**Aim:** Copy the listing below verbatim, starting at the line with "Task: Check the Deny box for Modify" and ending with the line with "tap(1217, 832)", both of those lines included.

**Word and element location records:**
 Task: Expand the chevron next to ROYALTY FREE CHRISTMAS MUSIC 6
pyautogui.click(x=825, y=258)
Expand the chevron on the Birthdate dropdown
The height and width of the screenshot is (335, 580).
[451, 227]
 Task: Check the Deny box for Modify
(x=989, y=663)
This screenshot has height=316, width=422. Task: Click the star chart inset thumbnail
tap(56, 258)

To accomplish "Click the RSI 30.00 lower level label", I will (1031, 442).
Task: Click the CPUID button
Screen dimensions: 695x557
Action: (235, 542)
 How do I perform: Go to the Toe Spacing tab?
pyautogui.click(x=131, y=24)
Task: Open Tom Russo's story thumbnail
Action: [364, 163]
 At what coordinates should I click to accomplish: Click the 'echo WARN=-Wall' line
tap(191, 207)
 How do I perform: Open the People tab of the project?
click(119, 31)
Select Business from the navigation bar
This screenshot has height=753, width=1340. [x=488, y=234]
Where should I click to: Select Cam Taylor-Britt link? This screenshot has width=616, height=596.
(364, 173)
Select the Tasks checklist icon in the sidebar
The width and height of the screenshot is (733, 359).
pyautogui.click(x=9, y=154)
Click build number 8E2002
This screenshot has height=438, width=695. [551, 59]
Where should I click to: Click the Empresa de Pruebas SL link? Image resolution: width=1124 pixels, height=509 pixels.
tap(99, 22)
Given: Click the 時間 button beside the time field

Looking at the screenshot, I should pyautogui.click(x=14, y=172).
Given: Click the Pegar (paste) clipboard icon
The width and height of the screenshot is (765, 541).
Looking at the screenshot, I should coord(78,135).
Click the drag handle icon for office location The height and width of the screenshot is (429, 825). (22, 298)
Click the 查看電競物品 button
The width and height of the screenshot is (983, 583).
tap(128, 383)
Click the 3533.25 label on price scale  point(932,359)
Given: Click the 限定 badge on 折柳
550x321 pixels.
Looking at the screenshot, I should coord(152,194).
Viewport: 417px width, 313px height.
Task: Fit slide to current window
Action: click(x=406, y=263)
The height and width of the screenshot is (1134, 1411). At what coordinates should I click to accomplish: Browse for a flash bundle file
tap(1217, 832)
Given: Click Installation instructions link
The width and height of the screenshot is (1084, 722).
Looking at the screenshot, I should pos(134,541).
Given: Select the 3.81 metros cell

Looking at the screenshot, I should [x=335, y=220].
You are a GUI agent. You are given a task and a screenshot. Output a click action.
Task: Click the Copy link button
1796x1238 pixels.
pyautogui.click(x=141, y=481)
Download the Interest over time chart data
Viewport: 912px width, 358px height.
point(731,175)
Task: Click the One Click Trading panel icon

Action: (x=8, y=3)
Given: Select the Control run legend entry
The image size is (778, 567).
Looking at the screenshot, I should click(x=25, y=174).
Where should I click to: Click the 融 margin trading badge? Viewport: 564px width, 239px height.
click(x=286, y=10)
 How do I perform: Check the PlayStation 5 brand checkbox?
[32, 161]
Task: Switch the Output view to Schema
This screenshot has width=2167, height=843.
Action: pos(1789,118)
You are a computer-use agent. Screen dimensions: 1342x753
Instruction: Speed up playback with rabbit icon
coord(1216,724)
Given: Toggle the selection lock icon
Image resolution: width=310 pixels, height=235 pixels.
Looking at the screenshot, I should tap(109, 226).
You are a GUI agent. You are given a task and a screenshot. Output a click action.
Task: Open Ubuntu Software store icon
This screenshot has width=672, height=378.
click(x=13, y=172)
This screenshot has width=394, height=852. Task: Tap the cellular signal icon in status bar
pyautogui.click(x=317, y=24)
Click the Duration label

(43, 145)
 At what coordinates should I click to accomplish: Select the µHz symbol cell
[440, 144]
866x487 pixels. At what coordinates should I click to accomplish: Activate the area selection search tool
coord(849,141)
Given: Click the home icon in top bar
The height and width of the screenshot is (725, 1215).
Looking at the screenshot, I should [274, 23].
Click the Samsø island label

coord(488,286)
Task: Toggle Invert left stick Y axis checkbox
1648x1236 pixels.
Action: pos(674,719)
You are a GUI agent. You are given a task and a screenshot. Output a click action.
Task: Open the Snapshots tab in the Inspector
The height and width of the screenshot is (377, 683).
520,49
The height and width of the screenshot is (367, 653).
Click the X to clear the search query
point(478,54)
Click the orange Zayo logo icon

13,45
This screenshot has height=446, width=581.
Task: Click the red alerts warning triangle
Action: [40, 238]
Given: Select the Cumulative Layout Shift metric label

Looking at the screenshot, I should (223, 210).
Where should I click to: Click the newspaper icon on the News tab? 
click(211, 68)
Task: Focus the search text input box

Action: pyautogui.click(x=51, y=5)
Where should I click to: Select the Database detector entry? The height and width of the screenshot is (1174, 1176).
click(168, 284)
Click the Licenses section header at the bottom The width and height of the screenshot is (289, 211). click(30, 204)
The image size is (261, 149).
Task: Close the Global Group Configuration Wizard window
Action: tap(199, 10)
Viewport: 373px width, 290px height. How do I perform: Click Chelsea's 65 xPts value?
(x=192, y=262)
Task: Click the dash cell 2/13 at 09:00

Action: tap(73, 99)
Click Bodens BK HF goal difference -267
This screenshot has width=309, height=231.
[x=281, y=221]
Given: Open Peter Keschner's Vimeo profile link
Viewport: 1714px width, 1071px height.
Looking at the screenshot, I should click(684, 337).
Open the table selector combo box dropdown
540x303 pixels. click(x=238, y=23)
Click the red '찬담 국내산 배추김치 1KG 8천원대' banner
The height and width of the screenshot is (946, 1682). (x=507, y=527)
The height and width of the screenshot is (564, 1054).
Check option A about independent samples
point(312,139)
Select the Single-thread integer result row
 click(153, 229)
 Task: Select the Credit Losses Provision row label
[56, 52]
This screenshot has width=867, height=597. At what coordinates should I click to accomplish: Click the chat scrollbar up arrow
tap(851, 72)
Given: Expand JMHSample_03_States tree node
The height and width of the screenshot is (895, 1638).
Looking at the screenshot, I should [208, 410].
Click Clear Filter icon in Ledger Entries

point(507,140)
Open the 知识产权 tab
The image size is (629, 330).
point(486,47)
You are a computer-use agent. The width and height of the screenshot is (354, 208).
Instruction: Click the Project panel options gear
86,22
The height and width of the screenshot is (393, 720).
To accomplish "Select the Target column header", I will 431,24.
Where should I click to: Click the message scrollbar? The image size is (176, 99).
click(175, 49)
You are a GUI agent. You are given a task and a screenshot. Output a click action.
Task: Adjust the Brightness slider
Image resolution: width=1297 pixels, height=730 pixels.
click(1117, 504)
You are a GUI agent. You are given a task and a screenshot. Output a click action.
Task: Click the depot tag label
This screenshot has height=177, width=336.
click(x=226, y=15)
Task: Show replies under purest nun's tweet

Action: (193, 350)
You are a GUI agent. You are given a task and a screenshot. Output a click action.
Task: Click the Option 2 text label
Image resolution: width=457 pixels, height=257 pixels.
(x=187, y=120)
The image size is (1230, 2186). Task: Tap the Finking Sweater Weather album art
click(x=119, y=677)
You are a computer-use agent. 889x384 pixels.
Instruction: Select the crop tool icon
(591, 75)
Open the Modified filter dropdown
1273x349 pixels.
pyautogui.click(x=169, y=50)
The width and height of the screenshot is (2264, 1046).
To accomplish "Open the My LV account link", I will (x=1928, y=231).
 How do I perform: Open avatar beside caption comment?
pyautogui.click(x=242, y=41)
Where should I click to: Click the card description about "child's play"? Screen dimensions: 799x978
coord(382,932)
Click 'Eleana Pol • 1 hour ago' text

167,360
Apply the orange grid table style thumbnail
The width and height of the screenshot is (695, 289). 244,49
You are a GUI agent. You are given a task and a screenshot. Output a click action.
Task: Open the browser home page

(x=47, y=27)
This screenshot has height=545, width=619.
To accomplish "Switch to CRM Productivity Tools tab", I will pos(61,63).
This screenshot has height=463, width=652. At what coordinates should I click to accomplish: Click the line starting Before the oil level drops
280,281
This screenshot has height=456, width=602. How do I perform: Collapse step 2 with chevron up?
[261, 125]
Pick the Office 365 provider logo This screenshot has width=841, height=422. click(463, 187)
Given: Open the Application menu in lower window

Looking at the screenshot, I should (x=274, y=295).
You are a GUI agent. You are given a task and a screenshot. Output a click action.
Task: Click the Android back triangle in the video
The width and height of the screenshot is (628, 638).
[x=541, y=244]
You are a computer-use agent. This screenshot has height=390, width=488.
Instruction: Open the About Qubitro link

**Response for this exercise:**
 Task: Check the Deny box for Modify
(x=989, y=663)
This screenshot has height=316, width=422. Task: Click the star chart inset thumbnail
tap(56, 258)

To accomplish "Click the RSI 30.00 lower level label", I will (1031, 442).
Task: Click the CPUID button
Screen dimensions: 695x557
Action: (235, 542)
 How do I perform: Go to the Toe Spacing tab?
pyautogui.click(x=131, y=24)
Task: Open Tom Russo's story thumbnail
Action: [364, 163]
 At what coordinates should I click to accomplish: Click the 'echo WARN=-Wall' line
tap(191, 207)
 How do I perform: Open the People tab of the project?
click(119, 31)
Select Business from the navigation bar
This screenshot has height=753, width=1340. [x=488, y=234]
Where should I click to: Select Cam Taylor-Britt link? This screenshot has width=616, height=596.
(364, 173)
Select the Tasks checklist icon in the sidebar
The width and height of the screenshot is (733, 359).
pyautogui.click(x=9, y=154)
Click build number 8E2002
This screenshot has height=438, width=695. [551, 59]
Where should I click to: Click the Empresa de Pruebas SL link? Image resolution: width=1124 pixels, height=509 pixels.
tap(99, 22)
Given: Click the 時間 button beside the time field

Looking at the screenshot, I should pyautogui.click(x=14, y=172).
Given: Click the Pegar (paste) clipboard icon
The width and height of the screenshot is (765, 541).
Looking at the screenshot, I should coord(78,135).
Click the drag handle icon for office location The height and width of the screenshot is (429, 825). (22, 298)
Click the 查看電競物品 button
The width and height of the screenshot is (983, 583).
tap(128, 383)
Click the 3533.25 label on price scale  point(932,359)
Given: Click the 限定 badge on 折柳
550x321 pixels.
Looking at the screenshot, I should coord(152,194).
Viewport: 417px width, 313px height.
Task: Fit slide to current window
Action: click(x=406, y=263)
The height and width of the screenshot is (1134, 1411). At what coordinates should I click to accomplish: Browse for a flash bundle file
tap(1217, 832)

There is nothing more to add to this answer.